[strongSwan] Unable to load the private key without openssl plugin

Kiran Joshi kiran.joshi38 at yahoo.com
Thu Jan 24 14:43:08 CET 2013


Hi Martin and Tobias,
 
Thank you both once again for quick analysis.
Yes, the debug was definitely indicating not being compliant with the PKCS#1 standard.
 
I will re-check with our hardware vendor on invalid key as they are not seeing this issue with the keys generated by the same driver they provided to us.
 
Our hardware vendor had recommended recently that we disable the openssl plugin for some buggy issues(sorry, don't have the specifics yet) regarding Strongswan openssl plugin, OCF and Linux 2.6.33.5. They are able to bring up IPsec tunnel with public key certificate authentication using much earlier strongswan 4.3.6 version + Linux 2.6.33.5 + OCF + openssl cryptodev engine and h/w driver acceleration.

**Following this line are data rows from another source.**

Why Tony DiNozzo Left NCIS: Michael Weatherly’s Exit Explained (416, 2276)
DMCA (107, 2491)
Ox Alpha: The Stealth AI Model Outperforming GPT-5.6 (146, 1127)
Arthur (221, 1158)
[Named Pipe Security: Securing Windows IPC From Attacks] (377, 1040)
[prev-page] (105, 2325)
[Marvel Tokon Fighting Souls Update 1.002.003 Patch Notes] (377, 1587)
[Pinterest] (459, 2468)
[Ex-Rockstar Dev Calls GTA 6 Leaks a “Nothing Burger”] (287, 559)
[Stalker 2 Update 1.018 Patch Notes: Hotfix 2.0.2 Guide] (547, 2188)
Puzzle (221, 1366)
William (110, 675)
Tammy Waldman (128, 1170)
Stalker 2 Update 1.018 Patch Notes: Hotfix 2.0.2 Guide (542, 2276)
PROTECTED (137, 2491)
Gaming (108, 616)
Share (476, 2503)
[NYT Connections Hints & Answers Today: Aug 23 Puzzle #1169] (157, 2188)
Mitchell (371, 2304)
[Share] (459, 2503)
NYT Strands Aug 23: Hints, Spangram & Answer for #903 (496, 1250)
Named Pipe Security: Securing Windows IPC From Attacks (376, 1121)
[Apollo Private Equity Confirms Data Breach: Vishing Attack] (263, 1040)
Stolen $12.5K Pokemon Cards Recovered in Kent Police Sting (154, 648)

They are currently not supporting an upgrade to 5.0.1. That's the only variable difference on my setup and the vendors setup.
 
Are there are any known issues using 5.0.1 version + openssl0.9.8q + OCF + kernel 2.6.33.5?
This is what we are using in our setup, in addition to hardware vendor's driver code for acceleration.
 
Kiran
  

________________________________
 From: Martin Willi <martin at strongswan.org>
To: Kiran Joshi <kiran.joshi38 at yahoo.com> 
Cc: "users at lists.strongswan.org" <users at lists.strongswan.org> 
Sent: Thursday, January 24, 2013 2:59 AM
Subject: Re: [strongSwan] Unable to load the private key without openssl plugin
  
Hi Kiran,

> 00[LIB] key integrity tests failed: chect that exp1(150380) is d(150368) mod (p(150344)-1), t=-1097449556
> 00[LIB] key integrity tests failed: checkt that exp2(150392) is d(150368) mod (q(150356)-1), t=-1097449556

Seems like this key is definitely invalid. By definition in PKCS#1:
  exponent1 is d mod (p - 1)
  exponent2 is d mod (q - 1)

But in your key, this is not the case.

> is created with the openssl -engine cryptodev (OCF + h/w driver) option.

Looks like a bug to me in your hardware or driver.

> works fine for our SIP TLS 

This is absolutely possible, for example if it regenerates the
exponents. Nonetheless, the key is not valid according to PKCS#1.